Short problem A:
In the article on the Horace Silver album, which two earlier 10" LPs does the album reissue?
Short problem B:
Resume the article on the Horace Silver album, writing on from its last sentence.

Horace Silver and the Jazz Messengers is a 1956 repackage of 1955 10” LPs by jazz pianist Horace Silver with drummer Art Blakey and featuring Hank Mobley on tenor saxophone, Kenny Dorham on trumpet, and Doug Watkins on bass. By the time this repackage was released, this quintet had named themselves the Jazz Messengers, and the band name on the label reflected that.  These recordings helped establish the hard bop style. Scott Yanow on Allmusic describes it as "a true classic". Originally released as an LP, the album has subsequently been reissued on CD several times.

Background
Horace Silver and the Jazz Messengers was the first 12" Blue Note album released under Silver’s name. The album is a reissue of two previous 10" LPs -- Horace Silver Quintet (BLP 5058) and Horace Silver Quintet, Vol. 2 (BLP 5062) -- and the first sessions in which he used the quintet format which he would largely use for the rest of his career. The music on the album mixes bebop influences with blues and gospel feels.

Data segment:
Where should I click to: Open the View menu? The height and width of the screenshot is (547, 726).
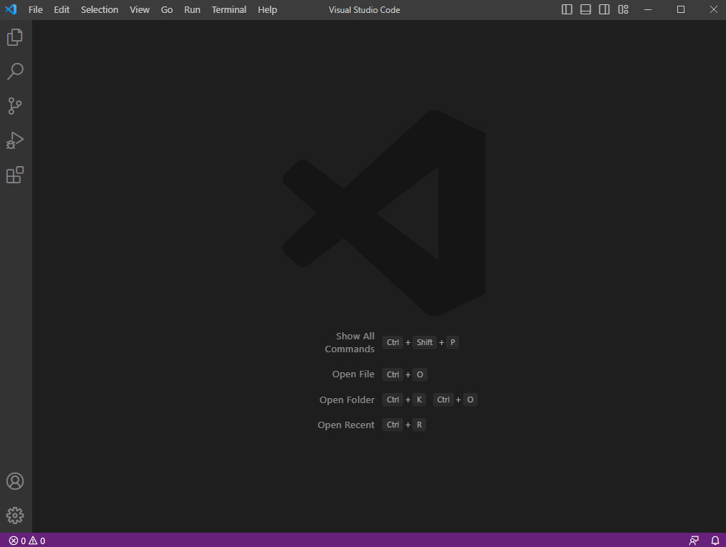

Exercise result A:
Horace Silver Quintet (BLP 5058) and Horace Silver Quintet, Vol. 2 (BLP 5062).

Exercise result B:
One of the most successful tunes from the album, "The Preacher", was almost rejected for recording by producer Alfred Lion, who thought it was "too old-timey", but reinstated at the insistence of Blakey and Silver, who threatened to cancel the session until he had written another tune to record in its place if it wasn’t included.  According to Silver, the track showed that the band could "reach way back and get that old time, gutbucket barroom feeling with just a taste of the back-beat".

Track listing

(*) Originally released on 10" LP Horace Silver Quintet, Volume 3 (BLP 5058)
(**) Originally released on 10" LP Horace Silver Quintet Vol. 4 (BLP 5062)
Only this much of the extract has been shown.